Per risultare convincente, devi riuscire a dimostrare che NON rispondere a determinate problematiche avrebbe un costo troppo alto. In questo modo, il tuo target sarà più invogliato ad agire, rivolgendosi a te.

Oltre ai costi materiali, non dimenticare aspetti come lo stress, l’agitazione emotiva o i rischi di reputazione. Tutti aspetti risolvibili grazie alle soluzioni da te proposte.

4. Concentrati sulle nicchie di mercato

Viviamo sempre più in un mondo composto da nicchie. Per fare un esempio, non siamo più obbligati a guardare un programma televisivo, perché abbiamo una vasta gamma di opzioni a nostra disposizione.

Ogni persona può godere di esperienze assolutamente uniche ovunque e in qualsiasi momento.  Il Web, in particolare, ha rivoluzionato il mondo dei prodotti e dei servizi personalizzati, eliminando molte problematiche di distribuzione.

In questi termini, la strategia più efficace è sicuramente porsi come un grande pesce in un piccolo stagno, piuttosto che il contrario.

In questo modo, sarà più facile costruire la tua reputazione e ottenere un ampio riscontro: i tuoi sforzi daranno maggiori frutti.

Sulla base dei dati ricavati precedentemente, inizia allora a segmentare il tuo mercato. Chiediti se vuoi lavorare:

  • Con determinate tipologie di persone (come dicevamo: uomini, donne, sposati, di quale età e così via)?
  • Con settori di mercato ristretti (liberi professionisti, medici, avvocati, artigiani e così via)?
  • In alcune località geografiche (a livello regionale, nazionale, internazionale)?

5. Quali competenze puoi offrire?

target, come si trova il targetUn modo per stabilire quale sia il target giusto è riflettere sulla tua azienda e i suoi dipendenti.

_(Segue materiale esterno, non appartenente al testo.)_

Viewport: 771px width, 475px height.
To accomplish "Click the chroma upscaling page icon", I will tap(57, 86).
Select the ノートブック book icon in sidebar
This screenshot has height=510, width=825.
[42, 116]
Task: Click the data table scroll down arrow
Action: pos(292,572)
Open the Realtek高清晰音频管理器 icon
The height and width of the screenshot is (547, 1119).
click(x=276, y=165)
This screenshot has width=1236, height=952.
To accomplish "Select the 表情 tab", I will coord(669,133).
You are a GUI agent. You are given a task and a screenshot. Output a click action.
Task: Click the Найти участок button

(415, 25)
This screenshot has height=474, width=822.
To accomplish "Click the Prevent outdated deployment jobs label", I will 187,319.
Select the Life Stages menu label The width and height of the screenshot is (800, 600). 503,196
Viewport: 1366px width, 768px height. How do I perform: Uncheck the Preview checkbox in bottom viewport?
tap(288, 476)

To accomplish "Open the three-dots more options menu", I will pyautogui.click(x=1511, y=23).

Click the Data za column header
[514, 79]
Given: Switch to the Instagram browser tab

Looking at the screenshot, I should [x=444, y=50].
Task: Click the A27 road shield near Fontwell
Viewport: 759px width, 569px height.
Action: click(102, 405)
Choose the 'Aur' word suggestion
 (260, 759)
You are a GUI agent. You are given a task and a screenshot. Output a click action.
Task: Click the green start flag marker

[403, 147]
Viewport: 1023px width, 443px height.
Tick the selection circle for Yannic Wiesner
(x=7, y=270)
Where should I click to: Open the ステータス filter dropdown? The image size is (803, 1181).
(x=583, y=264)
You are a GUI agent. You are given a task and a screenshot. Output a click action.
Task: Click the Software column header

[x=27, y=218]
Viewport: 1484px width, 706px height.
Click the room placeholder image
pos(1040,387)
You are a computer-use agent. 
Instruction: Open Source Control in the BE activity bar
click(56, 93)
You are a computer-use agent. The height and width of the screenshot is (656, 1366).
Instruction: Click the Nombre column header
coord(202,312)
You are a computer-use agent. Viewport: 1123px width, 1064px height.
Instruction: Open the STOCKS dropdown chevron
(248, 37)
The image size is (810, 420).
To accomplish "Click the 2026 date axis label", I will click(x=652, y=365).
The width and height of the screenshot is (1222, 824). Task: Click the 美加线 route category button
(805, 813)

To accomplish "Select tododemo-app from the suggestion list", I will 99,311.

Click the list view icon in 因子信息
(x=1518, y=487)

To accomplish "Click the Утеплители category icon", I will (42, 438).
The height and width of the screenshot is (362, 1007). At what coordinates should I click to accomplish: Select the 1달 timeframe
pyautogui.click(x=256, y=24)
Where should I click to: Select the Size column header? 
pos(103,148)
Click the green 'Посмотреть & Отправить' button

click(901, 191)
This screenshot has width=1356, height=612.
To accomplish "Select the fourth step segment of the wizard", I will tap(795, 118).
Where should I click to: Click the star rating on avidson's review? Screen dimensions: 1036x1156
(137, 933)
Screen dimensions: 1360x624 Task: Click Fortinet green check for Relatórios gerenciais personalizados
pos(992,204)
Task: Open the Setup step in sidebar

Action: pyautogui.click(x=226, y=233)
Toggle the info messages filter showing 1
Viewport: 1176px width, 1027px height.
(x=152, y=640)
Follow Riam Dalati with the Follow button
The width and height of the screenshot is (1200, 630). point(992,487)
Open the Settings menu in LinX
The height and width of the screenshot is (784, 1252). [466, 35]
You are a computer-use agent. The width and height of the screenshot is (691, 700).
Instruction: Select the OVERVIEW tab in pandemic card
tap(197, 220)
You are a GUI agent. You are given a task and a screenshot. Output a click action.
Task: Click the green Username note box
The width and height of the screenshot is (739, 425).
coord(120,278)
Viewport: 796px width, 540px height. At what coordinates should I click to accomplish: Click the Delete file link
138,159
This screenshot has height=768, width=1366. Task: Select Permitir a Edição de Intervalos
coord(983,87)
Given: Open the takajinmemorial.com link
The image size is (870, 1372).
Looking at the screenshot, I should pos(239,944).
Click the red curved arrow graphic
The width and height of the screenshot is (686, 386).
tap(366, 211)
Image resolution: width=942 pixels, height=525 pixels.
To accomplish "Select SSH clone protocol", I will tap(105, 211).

  • Hai particolari aree di competenza? Ad esempio, hai molta esperienza in mercati specifici? Come lavorare con avvocati, medici, ecc.?
  • Sei l’unico ad offrire una determinata conoscenza, nella tua area geografica?
  • Sei più incline ad andare d’accordo con particolari tipi di persone?

Fattori di questo genere potrebbero aiutarti a stabilire un’offerta interessante per un particolare segmento di mercato. Utilizza le informazioni e le conoscenze in tuo possesso, investendo su di esse in quanto valore aggiunto.

6. Chi sono i tuoi concorrenti?

A questo punto, devi guardarti intorno per comprendere meglio il mercato e capire quali sono i tuoi potenziali concorrenti. Domandati se (e perché) tu sia l’unico in grado di rispondere a una determinata necessità.

A seconda del tuo mercato, è possibile che non ci sia una risposta. In altri casi, a seconda del settore o dell’area geografica, potresti riuscire a rispondere più facilmente.

È utile riflettere su questo aspetto perché, se non sei in grado di rispondere a questa domanda, potresti aver sbagliato il mercato o il target di riferimento.

In questo caso, dovrai tornare agli step precedenti per affinare maggiormente la ricerca del target. Per individuare il tuo segmento di riferimento è necessario possedere una base solida di informazioni che, come hai visto, provengono dal mercato stesso.